The Japanese enjoyed a distinct price advantage over the Europeans as Mercedes, BMW and Jaguar took the approach that the true luxury aficionado was not only willing but eager to pay extremely high prices for the privilege of driving one of their cars. The tack backfired.

“Mercedes believed the buyer wouldn’t defect to the Japanese, the same mistake the U.S. automakers once made,” Jacobs said.

While luxury cars are experiencing some woes, a segment of the luxury market-one that few would have considered in the same breath as luxury vehicles a few years ago-is going gangbusters.

“Sport-utility vehicles have added a new dimension to the luxury market,” said Larry Binser, Chrysler Corp. planning chief of the LH-car program, of the new luxury entries.

“(Sport-utilities) are clearly an alternative to luxury cars and represent incremental business. This is why you see so many Jeeps in (former) Mercedes-Benz and BMW driveways. Do you spend $40,000 on a car or $30,000 on a Jeep? People are spending $30,000 on a Jeep and putting $10,000 back in their pocket. They see a $30,000 Jeep as an alternative to spending money,” Brinser said.

“People who have taken a hit in their income during the recession feel they can move from Mercedes into a (sport-utility) and save money while not losing any prestige or status,” said Borst. “If you were to move out of a Mercedes and into a Taurus, people would ask you what happened, but if you move from a Mercedes to a Ford Explorer, nobody says a word.

“The (sport-utility) market is attracting a million buyers a year, and those million units had to come from somebody and it’s from upscale buyers who had been purchasing luxury cars. The (sport-utility) is less expensive but it’s still exciting,” Borst said.

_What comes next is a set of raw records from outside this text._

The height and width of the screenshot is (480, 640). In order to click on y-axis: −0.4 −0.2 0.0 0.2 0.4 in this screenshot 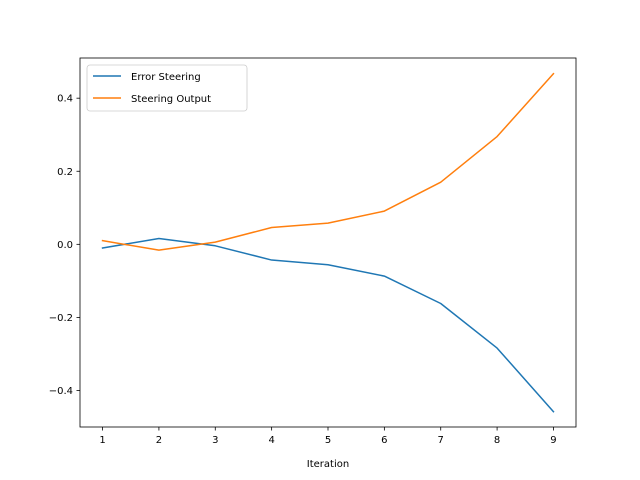, I will do `click(64, 246)`.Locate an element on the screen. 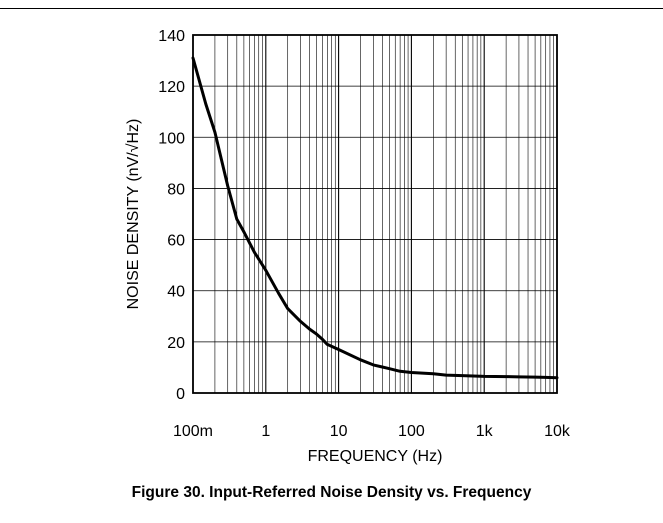  y-tick-label: 20 is located at coordinates (176, 344).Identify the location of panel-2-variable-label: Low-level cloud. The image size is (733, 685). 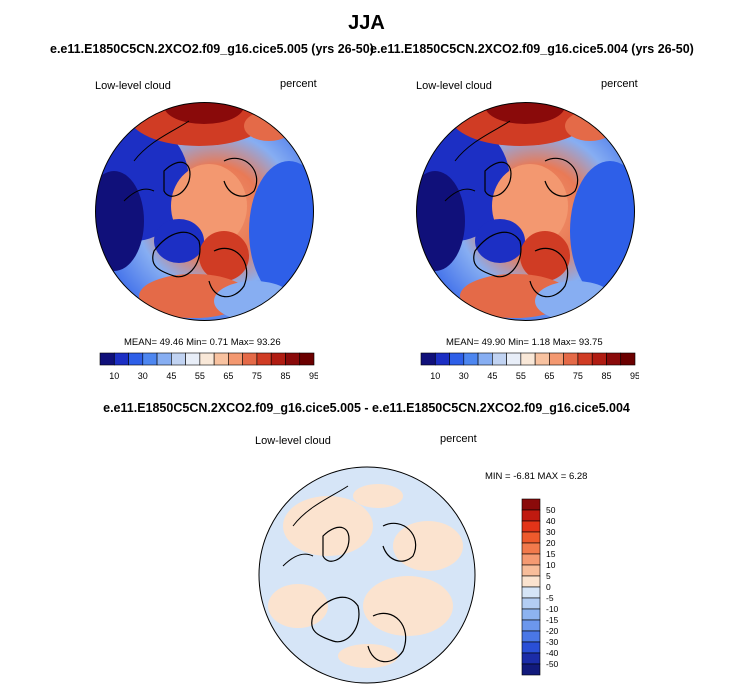
(454, 86).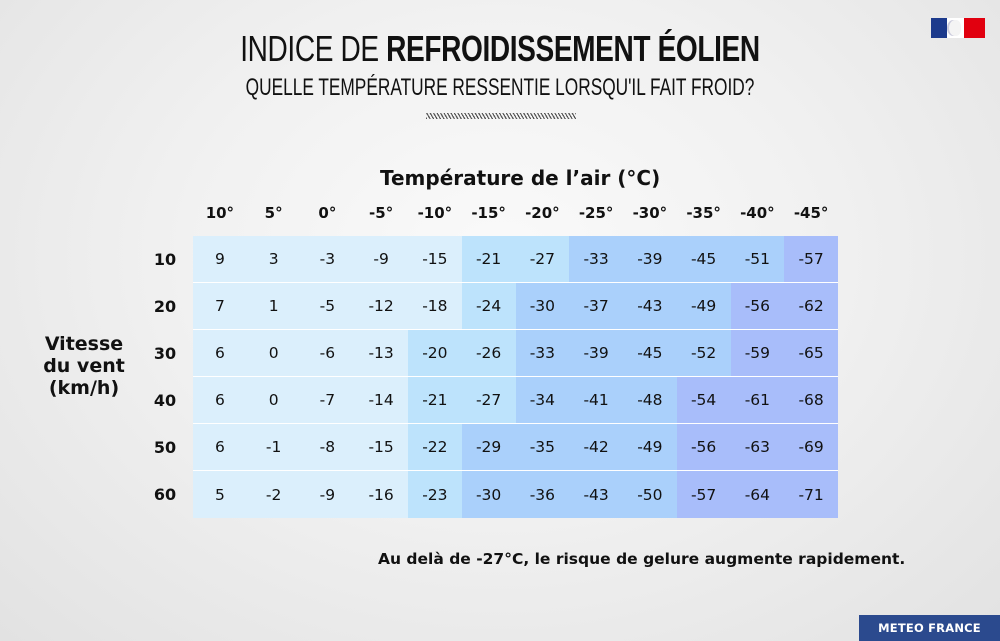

Joel Pitcoff, research and marketing analyst at Ford Motor Co., said in the first five months of this year sport-utility vehicle sales totaled 452,286, up from 369,115 a year earlier. So sport-utilities have outsold luxury cars by 102,000 units.

“The sport-utility vehicle provides prestige without the stigma of conspicuous consumption,” Pitcoff said. “With people starving in Somalia and the number of homeless growing here, not all people want to be seen in a luxury car that they spent lots of money for.”

The U. of M.’s Cole agreed, adding that luxury-car buyers have become socially conscious.

“It’s not as fashionable to drive that $50,000 car when you can spend $30,000 on a utility and still be fashionable-and socially correct,” he said.

“With a sport-utility a person can maintain the upscale lifestyle and keep the status while getting function at the same time. This is one reason Mercedes-Benz has decided to come here with a utility of its own,” Jacobs said.

Mercedes plans to start building a luxury sport-utility in the U.S. in 1995 for the 1997 model year.

“The luxury market has expanded, and the Jeep Grand Cherokee and the Ford Explorer are now members,” said Cole. “You can drive them without your peers thinking you’ve had to come down from your luxury car. It’s not conspicuous consumption like the president getting a $200 haircut. Is $30,000 still luxury? If you’re coming out of a Yugo, $18,000 is luxury.”